### What you are asked to do
Return verbatim all lines from the first one in the records to the line with "Recetas (323, 86)", both ends kept.
##### Material for the task
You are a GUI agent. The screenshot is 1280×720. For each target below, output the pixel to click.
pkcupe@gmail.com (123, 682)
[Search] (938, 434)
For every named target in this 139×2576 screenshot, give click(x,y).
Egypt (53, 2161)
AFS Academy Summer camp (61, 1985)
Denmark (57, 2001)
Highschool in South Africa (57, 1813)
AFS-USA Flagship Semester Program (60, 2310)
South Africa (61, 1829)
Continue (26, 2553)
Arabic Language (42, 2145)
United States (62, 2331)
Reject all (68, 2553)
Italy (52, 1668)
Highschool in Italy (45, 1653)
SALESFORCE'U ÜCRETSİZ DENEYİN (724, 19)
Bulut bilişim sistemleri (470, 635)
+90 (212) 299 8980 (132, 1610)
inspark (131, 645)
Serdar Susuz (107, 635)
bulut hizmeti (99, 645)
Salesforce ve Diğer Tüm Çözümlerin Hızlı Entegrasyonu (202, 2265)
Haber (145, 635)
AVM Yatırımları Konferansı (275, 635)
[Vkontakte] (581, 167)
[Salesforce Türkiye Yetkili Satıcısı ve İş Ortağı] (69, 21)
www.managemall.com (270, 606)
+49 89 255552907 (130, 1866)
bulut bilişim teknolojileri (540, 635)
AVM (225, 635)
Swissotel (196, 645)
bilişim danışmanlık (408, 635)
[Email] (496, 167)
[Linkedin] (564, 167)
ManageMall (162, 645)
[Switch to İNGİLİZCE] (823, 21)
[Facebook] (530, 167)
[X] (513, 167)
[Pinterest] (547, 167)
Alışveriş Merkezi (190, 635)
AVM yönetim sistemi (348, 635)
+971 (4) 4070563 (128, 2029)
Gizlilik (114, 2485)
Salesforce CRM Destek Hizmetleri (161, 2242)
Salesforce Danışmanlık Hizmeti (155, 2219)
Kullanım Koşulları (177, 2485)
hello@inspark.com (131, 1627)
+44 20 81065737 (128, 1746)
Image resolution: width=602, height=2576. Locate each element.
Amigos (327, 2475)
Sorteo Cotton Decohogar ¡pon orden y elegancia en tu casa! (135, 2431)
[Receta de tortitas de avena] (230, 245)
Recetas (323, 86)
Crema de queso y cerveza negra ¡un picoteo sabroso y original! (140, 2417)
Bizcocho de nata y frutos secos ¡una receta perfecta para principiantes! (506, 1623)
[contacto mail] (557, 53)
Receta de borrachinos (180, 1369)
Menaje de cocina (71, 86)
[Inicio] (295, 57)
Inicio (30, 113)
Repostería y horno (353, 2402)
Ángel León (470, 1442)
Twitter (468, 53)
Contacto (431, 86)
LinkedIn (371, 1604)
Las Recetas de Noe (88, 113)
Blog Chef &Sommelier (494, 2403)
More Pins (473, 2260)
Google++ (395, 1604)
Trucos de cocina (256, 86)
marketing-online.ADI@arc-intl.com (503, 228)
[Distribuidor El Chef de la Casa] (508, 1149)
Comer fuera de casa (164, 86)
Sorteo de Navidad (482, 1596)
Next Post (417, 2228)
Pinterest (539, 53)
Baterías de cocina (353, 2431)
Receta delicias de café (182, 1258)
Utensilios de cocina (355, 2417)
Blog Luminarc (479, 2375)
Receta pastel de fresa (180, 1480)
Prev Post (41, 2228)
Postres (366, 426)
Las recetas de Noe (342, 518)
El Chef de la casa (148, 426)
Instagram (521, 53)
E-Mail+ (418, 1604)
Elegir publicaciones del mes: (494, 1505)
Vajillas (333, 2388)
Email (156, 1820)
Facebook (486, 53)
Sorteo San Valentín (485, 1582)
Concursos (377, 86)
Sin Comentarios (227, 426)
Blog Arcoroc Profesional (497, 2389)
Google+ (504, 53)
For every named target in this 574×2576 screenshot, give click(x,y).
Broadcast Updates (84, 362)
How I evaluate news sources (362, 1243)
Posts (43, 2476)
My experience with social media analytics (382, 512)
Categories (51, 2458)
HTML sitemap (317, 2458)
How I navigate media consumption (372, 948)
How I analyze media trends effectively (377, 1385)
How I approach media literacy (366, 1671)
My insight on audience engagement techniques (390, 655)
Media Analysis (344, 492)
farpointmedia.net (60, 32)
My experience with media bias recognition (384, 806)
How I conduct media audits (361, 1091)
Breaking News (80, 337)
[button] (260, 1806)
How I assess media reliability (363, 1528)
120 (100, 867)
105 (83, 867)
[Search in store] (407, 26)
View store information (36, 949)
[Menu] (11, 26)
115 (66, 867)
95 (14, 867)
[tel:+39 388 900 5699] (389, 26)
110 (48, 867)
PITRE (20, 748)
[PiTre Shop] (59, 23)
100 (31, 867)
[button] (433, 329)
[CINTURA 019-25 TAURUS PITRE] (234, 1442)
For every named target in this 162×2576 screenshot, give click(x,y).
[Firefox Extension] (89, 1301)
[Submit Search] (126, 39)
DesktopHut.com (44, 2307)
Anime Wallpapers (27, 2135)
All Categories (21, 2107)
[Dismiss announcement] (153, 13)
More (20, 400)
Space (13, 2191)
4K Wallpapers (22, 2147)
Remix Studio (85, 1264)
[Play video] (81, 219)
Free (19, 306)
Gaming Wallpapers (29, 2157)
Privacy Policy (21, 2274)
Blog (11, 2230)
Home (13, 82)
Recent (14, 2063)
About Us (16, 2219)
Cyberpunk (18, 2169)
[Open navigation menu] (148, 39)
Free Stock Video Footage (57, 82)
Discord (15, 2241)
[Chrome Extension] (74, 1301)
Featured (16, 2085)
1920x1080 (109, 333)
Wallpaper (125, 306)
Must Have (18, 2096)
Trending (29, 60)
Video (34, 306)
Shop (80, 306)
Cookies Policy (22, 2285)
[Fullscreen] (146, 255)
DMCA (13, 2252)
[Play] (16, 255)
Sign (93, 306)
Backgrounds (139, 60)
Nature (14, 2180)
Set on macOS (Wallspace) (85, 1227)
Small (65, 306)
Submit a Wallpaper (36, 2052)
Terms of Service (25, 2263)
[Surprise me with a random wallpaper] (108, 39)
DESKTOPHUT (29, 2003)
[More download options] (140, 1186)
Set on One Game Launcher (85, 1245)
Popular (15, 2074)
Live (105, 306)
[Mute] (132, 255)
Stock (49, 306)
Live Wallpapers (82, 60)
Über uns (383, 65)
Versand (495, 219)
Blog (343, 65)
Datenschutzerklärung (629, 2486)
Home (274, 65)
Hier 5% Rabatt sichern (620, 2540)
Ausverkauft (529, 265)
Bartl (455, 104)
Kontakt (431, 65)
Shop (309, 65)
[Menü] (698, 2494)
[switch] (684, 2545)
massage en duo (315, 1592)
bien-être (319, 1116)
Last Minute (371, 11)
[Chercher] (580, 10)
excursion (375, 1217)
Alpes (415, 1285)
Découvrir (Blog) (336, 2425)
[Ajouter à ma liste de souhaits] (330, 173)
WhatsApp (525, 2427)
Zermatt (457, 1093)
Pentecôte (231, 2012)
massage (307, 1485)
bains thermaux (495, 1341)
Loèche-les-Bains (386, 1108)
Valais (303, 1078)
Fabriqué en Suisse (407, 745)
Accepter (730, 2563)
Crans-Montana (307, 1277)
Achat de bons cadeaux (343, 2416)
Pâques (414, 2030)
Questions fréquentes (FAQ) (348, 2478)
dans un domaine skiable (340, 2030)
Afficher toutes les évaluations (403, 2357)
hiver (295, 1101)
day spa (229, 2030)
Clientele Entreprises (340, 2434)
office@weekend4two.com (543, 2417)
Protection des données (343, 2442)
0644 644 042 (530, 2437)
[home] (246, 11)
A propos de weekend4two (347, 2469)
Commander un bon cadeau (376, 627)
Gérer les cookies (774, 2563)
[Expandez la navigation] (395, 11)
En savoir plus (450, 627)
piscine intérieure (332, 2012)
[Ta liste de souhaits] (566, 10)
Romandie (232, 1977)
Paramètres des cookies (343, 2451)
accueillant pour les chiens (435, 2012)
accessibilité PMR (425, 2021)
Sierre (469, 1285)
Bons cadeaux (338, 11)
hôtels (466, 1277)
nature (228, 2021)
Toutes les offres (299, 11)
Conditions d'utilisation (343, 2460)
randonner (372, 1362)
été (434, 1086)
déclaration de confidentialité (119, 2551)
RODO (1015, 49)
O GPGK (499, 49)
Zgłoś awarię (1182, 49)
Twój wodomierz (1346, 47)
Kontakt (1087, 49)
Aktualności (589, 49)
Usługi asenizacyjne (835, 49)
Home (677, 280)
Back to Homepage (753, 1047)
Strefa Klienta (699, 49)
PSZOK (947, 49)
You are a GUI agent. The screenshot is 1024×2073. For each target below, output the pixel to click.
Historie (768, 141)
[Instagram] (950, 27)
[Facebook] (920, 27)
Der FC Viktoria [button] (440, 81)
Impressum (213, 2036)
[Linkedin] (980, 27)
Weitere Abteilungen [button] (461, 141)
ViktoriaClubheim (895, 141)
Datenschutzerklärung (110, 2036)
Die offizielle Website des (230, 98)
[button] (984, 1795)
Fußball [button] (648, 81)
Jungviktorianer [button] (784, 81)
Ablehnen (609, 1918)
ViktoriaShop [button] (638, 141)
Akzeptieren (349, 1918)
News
##########
### Exercise result
You are a GUI agent. The screenshot is 1280×720. For each target below, output the pixel to click.
pkcupe@gmail.com (123, 682)
[Search] (938, 434)
For every named target in this 139×2576 screenshot, give click(x,y).
Egypt (53, 2161)
AFS Academy Summer camp (61, 1985)
Denmark (57, 2001)
Highschool in South Africa (57, 1813)
AFS-USA Flagship Semester Program (60, 2310)
South Africa (61, 1829)
Continue (26, 2553)
Arabic Language (42, 2145)
United States (62, 2331)
Reject all (68, 2553)
Italy (52, 1668)
Highschool in Italy (45, 1653)
SALESFORCE'U ÜCRETSİZ DENEYİN (724, 19)
Bulut bilişim sistemleri (470, 635)
+90 (212) 299 8980 (132, 1610)
inspark (131, 645)
Serdar Susuz (107, 635)
bulut hizmeti (99, 645)
Salesforce ve Diğer Tüm Çözümlerin Hızlı Entegrasyonu (202, 2265)
Haber (145, 635)
AVM Yatırımları Konferansı (275, 635)
[Vkontakte] (581, 167)
[Salesforce Türkiye Yetkili Satıcısı ve İş Ortağı] (69, 21)
www.managemall.com (270, 606)
+49 89 255552907 (130, 1866)
bulut bilişim teknolojileri (540, 635)
AVM (225, 635)
Swissotel (196, 645)
bilişim danışmanlık (408, 635)
[Email] (496, 167)
[Linkedin] (564, 167)
ManageMall (162, 645)
[Switch to İNGİLİZCE] (823, 21)
[Facebook] (530, 167)
[X] (513, 167)
[Pinterest] (547, 167)
Alışveriş Merkezi (190, 635)
AVM yönetim sistemi (348, 635)
+971 (4) 4070563 (128, 2029)
Gizlilik (114, 2485)
Salesforce CRM Destek Hizmetleri (161, 2242)
Salesforce Danışmanlık Hizmeti (155, 2219)
Kullanım Koşulları (177, 2485)
hello@inspark.com (131, 1627)
+44 20 81065737 (128, 1746)
Image resolution: width=602, height=2576. Locate each element.
Amigos (327, 2475)
Sorteo Cotton Decohogar ¡pon orden y elegancia en tu casa! (135, 2431)
[Receta de tortitas de avena] (230, 245)
Recetas (323, 86)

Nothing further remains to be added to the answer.